Pilate sent Christ to Herod (Luke 23) since Christ was a Nazarene, of Galilee, in which He could not be tried in the correct jurisdiction according to Roman Law. Herod and his soldiers mocked Christ and couldn't extract a confession worthy of a death sentence so it was deemed ok (from the purpose of human thinking and action and to fulfill prophesy) to send our Lord, Jesus Christ back to Pilate for trial. Herod and Pilate became friendly to one another making this possible.

In John 4 we learn that the Lord had been baptizing more (His disciples were actually) than John was in Judea. Once the Lord found out he left back to Galilee. There is a higher probability that Christ's disciples came in contact with the thieves.

So we have more evidence than to the contrary (historical reference as opposed to a popular assumption) that the thief could have been baptized, but there is more to consider. Regardless of whether the thief was baptized, Christ's commandment to baptize came after His death on the cross. If the understanding is that the thief wasn't baptized, then the commandment could not apply to him. If the understanding is that he was baptized before the commandment, then the application thereof is trivial because it already occurred.

Consider also how 1 Corinthians 15 would apply then. The thief could not believe in the resurrection since it did not occur yet and would occur after the thief died. The thief could have believed it would happen, only if he came in contact with Christ prior and was baptized and understood (i.e. the Lord told him) what was happening then and about to happen in the future.

Would you agree the requirements for faith in God are different under the NT than the OT? The thief died under the old covenant because the new covenant had not come into full effect yet.
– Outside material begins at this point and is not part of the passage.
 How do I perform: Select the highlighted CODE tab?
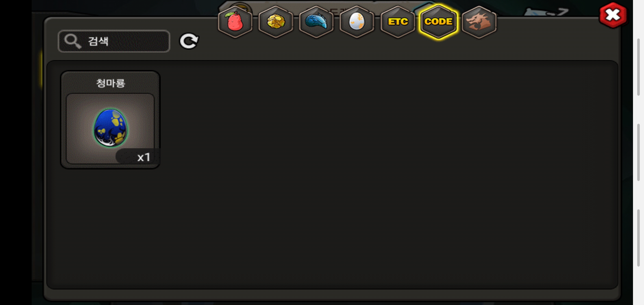coord(438,22)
Colossians 2 explains how the Jews were still subjected to the Law until Christ died. Christ's assurance to the thief at the very least meant God determines salvation. Hebrews 9:16-17 as well as 10:9-10 solidify when the New Covenant comes into effect.

Christ forgave as He willed (which was the Father's will also) in the Old Testament. We find examples in Mark 2, Luke 7 and John 8. At the least this is a case of as He so willed and not a case of faith over baptism. Faith is dead by itself (James 2) but can one have baptism without faith? It's not the Lord's baptism then.

I hope this is not too jumbled alas I believe it is hard enough to draw conclusions in this area. Food for thought brother.